PORTLAW, IRELAND – Last night, we drove over to the harbor town of Dungarvan for dinner.
The Irish countryside was idyllic – with rolling hills, forests, and hayfields. Then, arriving at Dungarvan, we saw the Atlantic shining in the distance.
Down at the harbor, the tide was out. Boats lay in the mud on their sides, waiting for the water to set them straight again. The restaurants were full. The parking lots were at capacity. Everywhere, groups of diners chatted and laughed.
“Ireland seems to be booming,” we said to our companions.
“Yes, it’s come back from the edge. Property prices are rising again – especially in Dublin. Wages are going up. But this town is particularly boomy. It’s very picturesque.”
Yesterday, we laughed at House Speaker Paul Ryan’s suggestion that politicians are moving “full speed ahead” on “transformational” tax reform.
Transformational reform is what is needed; it ain’t what’s on the table.
This matters to us, partly for selfish reasons… and partly as disinterested observers with a sense of humor.
We would love to see real tax reform. We pay 50% of our income in state and federal taxes. We are one of the lambs the feds invite for dinner.

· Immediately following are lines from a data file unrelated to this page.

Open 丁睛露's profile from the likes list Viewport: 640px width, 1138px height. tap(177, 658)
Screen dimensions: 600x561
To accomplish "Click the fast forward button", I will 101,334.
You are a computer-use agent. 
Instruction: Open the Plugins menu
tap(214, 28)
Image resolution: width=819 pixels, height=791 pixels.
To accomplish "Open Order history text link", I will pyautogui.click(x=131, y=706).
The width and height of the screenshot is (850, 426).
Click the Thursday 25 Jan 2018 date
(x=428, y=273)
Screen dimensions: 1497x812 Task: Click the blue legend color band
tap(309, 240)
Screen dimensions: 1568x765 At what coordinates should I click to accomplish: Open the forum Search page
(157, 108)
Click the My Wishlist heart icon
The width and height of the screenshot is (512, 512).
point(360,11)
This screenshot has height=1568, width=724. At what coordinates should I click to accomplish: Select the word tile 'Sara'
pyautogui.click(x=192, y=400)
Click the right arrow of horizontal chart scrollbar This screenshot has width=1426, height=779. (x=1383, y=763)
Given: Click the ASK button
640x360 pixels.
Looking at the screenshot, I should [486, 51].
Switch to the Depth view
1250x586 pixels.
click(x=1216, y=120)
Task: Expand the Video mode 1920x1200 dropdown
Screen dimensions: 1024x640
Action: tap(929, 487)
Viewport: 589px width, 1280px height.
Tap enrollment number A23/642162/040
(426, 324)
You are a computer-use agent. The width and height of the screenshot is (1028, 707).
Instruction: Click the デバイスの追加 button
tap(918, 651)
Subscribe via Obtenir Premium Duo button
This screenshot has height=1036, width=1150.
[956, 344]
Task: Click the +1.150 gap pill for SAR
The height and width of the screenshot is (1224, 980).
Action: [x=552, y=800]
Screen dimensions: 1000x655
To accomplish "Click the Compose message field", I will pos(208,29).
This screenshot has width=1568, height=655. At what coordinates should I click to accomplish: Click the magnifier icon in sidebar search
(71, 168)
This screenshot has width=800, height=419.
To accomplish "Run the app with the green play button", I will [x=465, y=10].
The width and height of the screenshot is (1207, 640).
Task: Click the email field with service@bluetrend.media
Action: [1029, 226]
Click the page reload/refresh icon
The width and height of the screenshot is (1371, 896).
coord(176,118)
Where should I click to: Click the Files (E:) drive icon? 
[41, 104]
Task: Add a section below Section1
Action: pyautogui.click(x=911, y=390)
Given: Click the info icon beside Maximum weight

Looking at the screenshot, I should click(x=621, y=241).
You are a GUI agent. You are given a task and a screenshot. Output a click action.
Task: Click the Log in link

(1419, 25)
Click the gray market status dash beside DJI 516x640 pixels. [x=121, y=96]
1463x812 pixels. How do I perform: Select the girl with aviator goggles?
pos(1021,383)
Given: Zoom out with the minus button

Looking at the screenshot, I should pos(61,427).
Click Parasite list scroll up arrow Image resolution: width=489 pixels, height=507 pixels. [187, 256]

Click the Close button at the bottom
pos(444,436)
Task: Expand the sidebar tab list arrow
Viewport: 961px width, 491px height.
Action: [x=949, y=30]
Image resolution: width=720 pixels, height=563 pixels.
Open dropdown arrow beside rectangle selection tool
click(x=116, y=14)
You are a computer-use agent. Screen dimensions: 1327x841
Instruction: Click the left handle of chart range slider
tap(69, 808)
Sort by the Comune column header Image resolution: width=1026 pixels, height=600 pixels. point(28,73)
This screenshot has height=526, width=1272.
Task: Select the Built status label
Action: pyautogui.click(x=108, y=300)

Here’s our proposal: Cut the tax rate to 10%. For everybody. Drop all the credits. Close all the loopholes.
Tax lawyers would be out of work… insiders would be appalled… the poor would raise a ruckus… and the economy would boom.
But neither Republicans nor Democrats are proposing it.
First, because the powers that be have all finagled tax breaks for themselves. Complex tax systems favor the insiders; they hide in the weeds like a rapist in the woods.
Congress controls the tax system… and the insiders control Congress.
Second, the Deep State needs the money. The whole idea of government is to give the few a way to exploit the many. The tax system is just one way they do it.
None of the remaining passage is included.